Hari ini 13 tahun yang lalu saya resmi memulai hal yang baru dalam hidup saya yaitu: membangun keluarga.
Saya masih ingat saat itu Hari Jumat, hari yang baik, tanggal 9 April 2010. Saya resmi menikah sebagai gerbang awal membangun keluarga. Alhamdulillah disaksikan langsung guru saya Abah KH Hasyim Muzadi, yang hari itu juga memberikan kutbah nikah yang sangat dalam dan indah.

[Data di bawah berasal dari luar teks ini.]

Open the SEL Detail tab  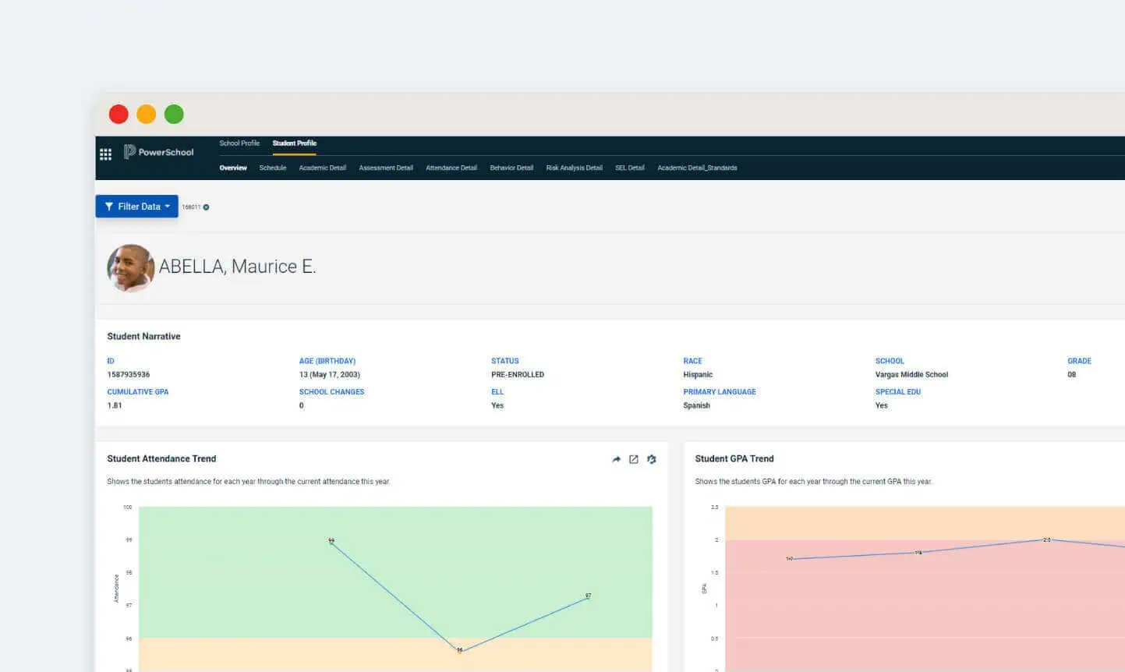pos(629,168)
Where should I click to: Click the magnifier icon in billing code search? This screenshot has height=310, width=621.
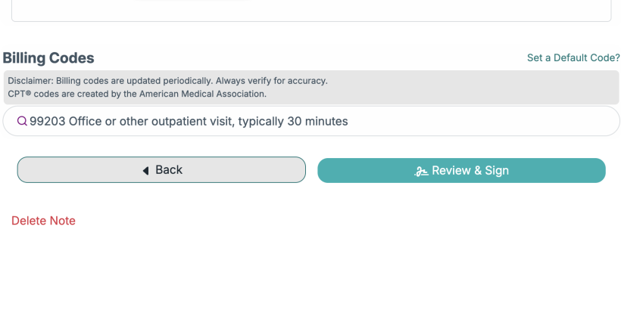click(22, 121)
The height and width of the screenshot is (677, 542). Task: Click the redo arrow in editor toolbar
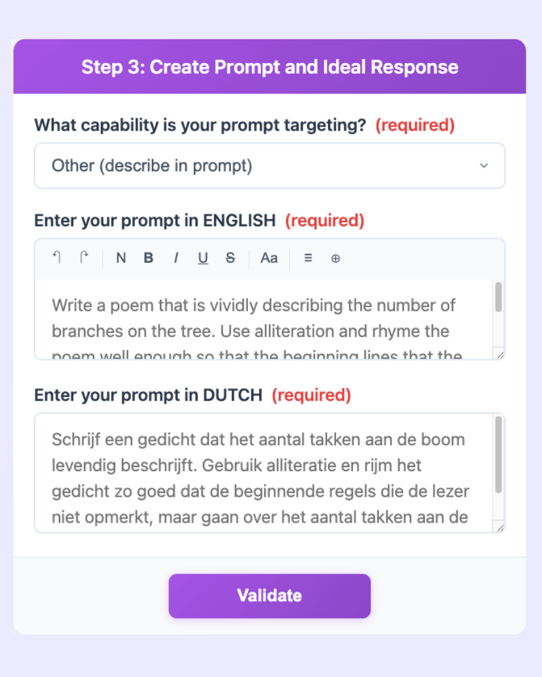tap(84, 258)
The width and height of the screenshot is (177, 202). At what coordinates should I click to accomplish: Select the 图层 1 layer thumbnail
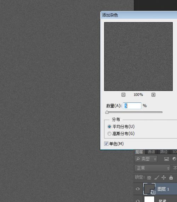149,189
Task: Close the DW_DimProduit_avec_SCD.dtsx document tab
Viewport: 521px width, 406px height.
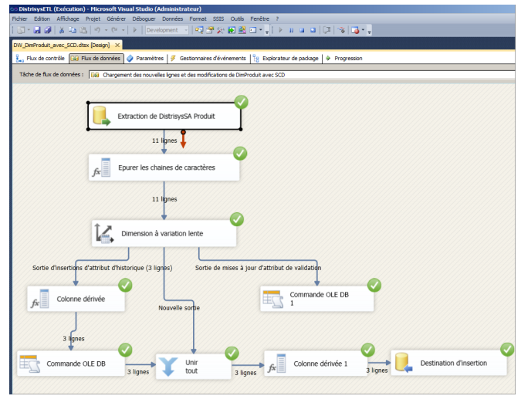Action: (x=117, y=46)
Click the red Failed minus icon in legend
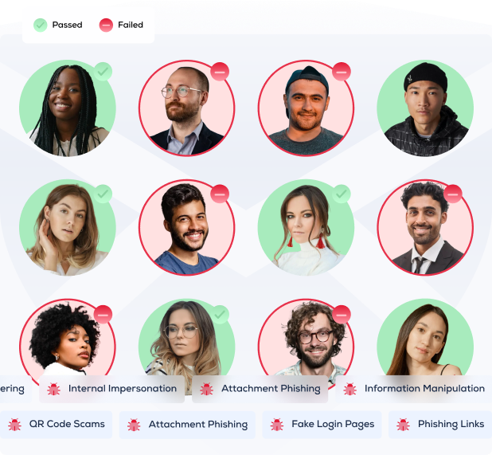 tap(106, 25)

Tak terasa kini sudah 13 tahun. Yang awalnya kami cuma bedua kini jadi berempat, setelah satu putri dan satu putra hadir sebagai buah hati dan anggota keluarga.
Sebagai bentuk syukur atas karunia Allah SWT berupa keluarga yang bahagia. Saya kemudian memutuskan membuat keris pusaka keluarga, yang akan saya perkenalkan di peringatan pernikahan saya, hari ini.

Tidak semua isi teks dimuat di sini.